▶ Extrait du document
Les socialistes et les chrétiens-démocrates (PPE) ont en effet perdu leur capacité à réunir à eux seuls une majorité pour faire passer des textes législatifs. Le prochain président de l’institution devra donc composer avec les écologistes et/ou les libéraux (Alde).
Brexit : Des négociations difficiles, probablement avec Boris Johnson
Le Brexit, programmé pour le 31 octobre, sera l’un des dossiers les plus brûlants. « La Commission aura fort à faire si Boris Johnson devient Premier ministre du Royaume-Uni, d’autant que les eurodéputés britanniques vont utiliser leur présence au Parlement pour peser dans les négociations », poursuit Olivier Costa. Le favori des conservateurs menace de ne pas payer la facture du Brexit – un montant évalué entre 40 et 45 milliards d’euros – si l’UE n’accepte pas de meilleures conditions pour son pays.
« Ce sera un interlocteur coriace. La Commission va devoir se préparer à gérer une éventuelle sortie sans accord, qui aurait des conséquences dans les relations commerciales et sur les expatriés », ajoute Olivier Rozenberg, professeur associé à Sciences Po Paris, au Centre d’études européennes et de politique comparée.
Ecologie : Convaincre l’ensemble des pays de l’UE, notamment à l’Est
Avec l’entrée de 79 élus Verts au Parlement, la Commission sera attendue sur les questions environnementales. « Jusqu’ici, ces questions étaient gérées spécifiquement par le commissionnaire à l’environnement. L’enjeu est aujourd’hui d’introduire cette préoccupation dans toutes les politiques de l’Union européenne», assure Olivier Costa. « C’est une question compliquée, car la sensibilité à l’écologie est diverse en Europe. Il y a beaucoup d’attentes en Europe de l’ouest et au nord, mais pas à l’est ou dans la droite allemande. Le leadership du nouveau président pourrait donc jouer un rôle important », complète Olivier Rozenberg.
Un exemple de ces divisions : la tentative d’inscrire la date de 2050 comme celle d’une Union neutre en émissions de carbone a échoué, bloquée par une poignée d'Etats d'Europe de l’Est, qui demandent de l’aide pour faire leur transition énergétique.

▶ Enregistrements issus d'une collection
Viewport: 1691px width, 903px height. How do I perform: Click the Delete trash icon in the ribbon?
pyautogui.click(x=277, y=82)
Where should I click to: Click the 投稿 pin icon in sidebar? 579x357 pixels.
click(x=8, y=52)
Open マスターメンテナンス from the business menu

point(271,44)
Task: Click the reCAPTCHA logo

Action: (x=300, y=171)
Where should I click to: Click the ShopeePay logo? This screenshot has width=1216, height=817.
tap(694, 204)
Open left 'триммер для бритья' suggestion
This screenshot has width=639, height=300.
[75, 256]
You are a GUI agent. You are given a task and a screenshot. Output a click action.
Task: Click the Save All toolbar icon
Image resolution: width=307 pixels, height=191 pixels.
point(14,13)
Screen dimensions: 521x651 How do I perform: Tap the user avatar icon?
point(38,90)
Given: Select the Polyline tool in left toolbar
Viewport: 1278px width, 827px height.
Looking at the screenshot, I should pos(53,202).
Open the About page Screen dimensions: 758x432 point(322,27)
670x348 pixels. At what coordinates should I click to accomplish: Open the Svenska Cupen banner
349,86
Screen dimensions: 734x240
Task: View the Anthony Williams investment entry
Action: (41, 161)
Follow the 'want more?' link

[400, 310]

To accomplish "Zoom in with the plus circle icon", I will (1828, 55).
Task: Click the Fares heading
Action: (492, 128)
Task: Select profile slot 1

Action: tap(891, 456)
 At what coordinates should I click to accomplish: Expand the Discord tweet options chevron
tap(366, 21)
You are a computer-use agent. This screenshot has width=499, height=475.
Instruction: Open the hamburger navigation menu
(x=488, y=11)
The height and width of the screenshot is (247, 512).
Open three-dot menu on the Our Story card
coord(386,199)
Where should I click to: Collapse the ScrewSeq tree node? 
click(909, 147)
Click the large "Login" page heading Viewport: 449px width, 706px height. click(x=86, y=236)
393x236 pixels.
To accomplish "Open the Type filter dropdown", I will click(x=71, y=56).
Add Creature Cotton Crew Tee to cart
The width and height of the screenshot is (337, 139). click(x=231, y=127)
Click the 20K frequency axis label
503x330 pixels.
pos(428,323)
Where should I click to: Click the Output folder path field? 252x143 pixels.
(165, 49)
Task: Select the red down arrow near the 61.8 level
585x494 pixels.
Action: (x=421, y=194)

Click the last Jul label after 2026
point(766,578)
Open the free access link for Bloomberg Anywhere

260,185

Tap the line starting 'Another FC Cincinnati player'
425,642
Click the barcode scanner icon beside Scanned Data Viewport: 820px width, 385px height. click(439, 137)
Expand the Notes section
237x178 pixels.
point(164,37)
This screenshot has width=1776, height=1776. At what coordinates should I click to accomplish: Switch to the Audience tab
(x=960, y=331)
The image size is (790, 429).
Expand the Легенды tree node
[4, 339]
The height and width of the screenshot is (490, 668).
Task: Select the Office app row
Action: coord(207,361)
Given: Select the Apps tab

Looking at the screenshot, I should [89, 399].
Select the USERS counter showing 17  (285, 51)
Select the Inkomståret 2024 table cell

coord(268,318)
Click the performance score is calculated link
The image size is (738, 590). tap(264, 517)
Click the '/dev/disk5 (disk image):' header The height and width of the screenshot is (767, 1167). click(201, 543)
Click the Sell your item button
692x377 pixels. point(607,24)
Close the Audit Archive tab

▶ Consigne
Reprenez le texte sur les dossiers qui attendent la nouvelle Commission européenne et poursuivez-le après sa dernière phrase.

▶ Corrigé
Budget européen et accords commerciaux
Les dirigeants européens doivent trouver une position commune sur le budget avant la fin de l’année, afin de commencer les négociations avec le Parlement européen sur le futur cadre financier pluriannuel (2021-2027). Le futur président devra défendre le projet de la Commission, qui vise à concilier un budget plus ambitieux avec de nouvelles priorités (migrations, sécurité intérieure, défense) malgré le départ du Royaume-Uni. Deux secteurs emblématiques pourraient subir des coupes franches, selon la Commission : la politique agricole commune (PAC) et la politique de cohésion en faveur des régions les plus modestes.
« L’UE va également tenter d’élargir et approfondir ses relations commerciales, avec l’Amérique latine notamment. Ces accords commerciaux sont techniques mais c’est un sujet central sur la capacité de l’Europe à poursuivre sa politique de libre-échange au moment où Trump, notamment, joue sa carte personnelle », dit Olivier Rozenberg.
Surveiller les droits démocratiques en Pologne, Hongrie et Roumanie
« La Commission va continuer de surveiller les manquements démocratiques dans certains Etats européens, en Pologne, Hongrie et Roumanie, et pourrait décider d’enclencher d’éventuelles procédures », avance Olivier Rozenberg. Le mécanisme sur l'Etat de droit peut en théorie déboucher sur une suspension des droits de vote d’un pays au sein de l’UE.